::: Provided information

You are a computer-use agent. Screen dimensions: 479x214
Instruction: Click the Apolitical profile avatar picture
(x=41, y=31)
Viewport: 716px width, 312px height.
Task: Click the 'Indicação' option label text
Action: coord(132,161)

::::::

**What to do:**
Could you restate every record word for word?

**Exercise solution:**
You are a computer-use agent. Screen dimensions: 479x214
Instruction: Click the Apolitical profile avatar picture
(x=41, y=31)
Viewport: 716px width, 312px height.
Task: Click the 'Indicação' option label text
Action: coord(132,161)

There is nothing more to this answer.